Conhecido mundialmente
por sua abordagem ácida da mídia e da sociedade de consumo
-cuja insignificância ele denunciava, ao mesmo tempo em
que profetizava seu declínio-,
Baudrillard foi um intelectual
intempestivo e autor de cerca
de 50 livros, além de fotógrafo
renomado. Ora tachado de reacionário moralista, ora de niilista, ele se considerava um resistente e criticava a suposta
covardia intelectual de seus
contemporâneos.
Nascido em Reims, em 20 de
julho de 1929, numa família de
origem camponesa, Baudrillard era germanista e tradutor
de Marx e Brecht. Em 1968,
lançou seu primeiro livro de sociologia, "O Sistema dos Objetos", sucedido por "A Sociedade
de Consumo", em 1970. Três
anos depois, ao assinar "O Espelho da Produção", rompeu
com o marxismo.
A partir daí, tornou difícil o
trabalho daqueles que buscavam associá-lo a quaisquer
ideologias. Baudrillard se via
como um franco-atirador, que
desagrava a direita e a esquerda. Esta última, aliás, o encarava com ressalvas desde que revalorizara o pensamento do filósofo conservador Joseph de
Maistre no livro "A Transparência do Mal", de 1990.
Em 1986, ao regressar dos
Estados Unidos e escrever
"América", já levantara "suspeitas" por trechos como: "Os
Estados Unidos são a versão
original da modernidade, nós
somos a versão dublada e com
legendas. Os Estados Unidos
são a utopia realizada".
Tido como um dos principais
teóricos do pós-modernismo,
ele voltou seu alvo para a crítica
do pensamento científico tradicional e desenvolveu seus estudos a partir do conceito de
virtualidade do mundo aparente, lançando o termo "desaparecimento da realidade".
11 de Setembro
Quando os terroristas atacaram o World Trade Center, em
2001, Baudrillard fez conferências e escreveu artigos sobre o
tema. Em 2003, durante uma
de suas passagens pelo Brasil,
disse à Folha que "a guerra [do
Iraque] é o não-acontecimento, algo que foi feito para eliminar o primeiro [os atentados]".
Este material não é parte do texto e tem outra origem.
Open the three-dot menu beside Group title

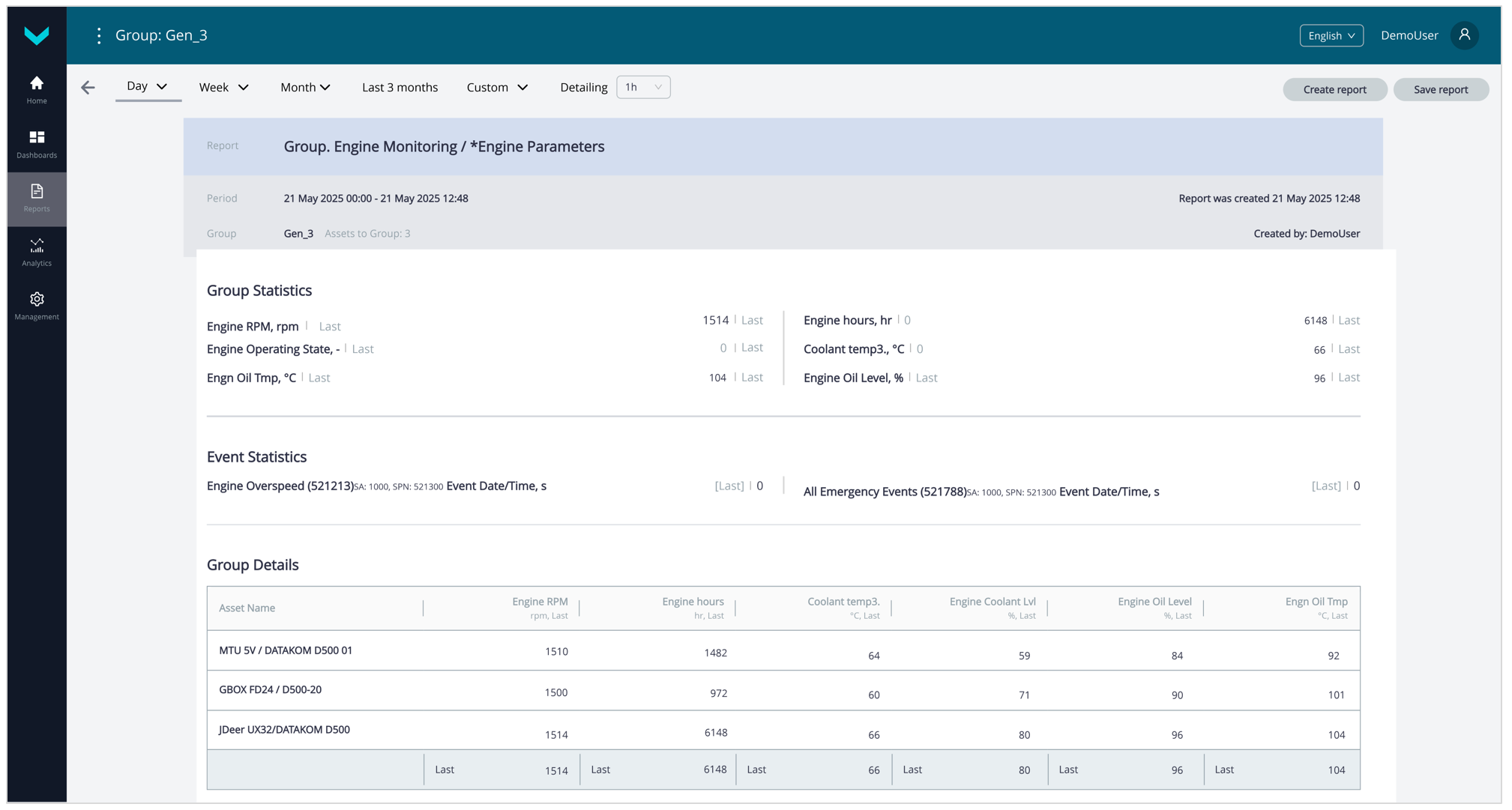pos(99,36)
À época, descreveu o terrorismo como "agente e metáfora
da desintegração interna de
uma superpotência mundial
sem inimigos visíveis no front
de combate".
O filósofo que começou sua
carreira como professor de sociologia da Universidade de
Nanterre se anunciava provocador desde os primeiros ensaios: "O que escreverei terá
cada vez menos chance de ser
compreendido. Mas isso é meu
problema. Estou numa lógica
de desafio".
Segundo ele, o terrorismo
também seguia a sua própria
lógica. Em fevereiro de 2003,
ao discutir a iminente "guerra
ao terror" comandada pelos
EUA, em um encontro com o
também filósofo Jacques Derrida, em Paris, ele observou: "A
guerra acontecer ou não é um
detalhe, já que ela é um acontecimento fantoche que só existe
como efeito de substituição. Os
americanos substituíram Bin
Laden por um objetivo fantoche. Bin Laden não morreu, desapareceu", afirmou.
"Ao contrário do 11 de Setembro, a guerra contra o Iraque foi de tal forma pensada e
discutida que, quando ela acontecer, não haverá mais a necessidade de acontecer", concluiu.
A última obra publicada por
Baudrillard foi "Cool Memories 5", quinto volume de suas
memórias. O livro saiu em
2005, encerrando a série iniciada em 1987.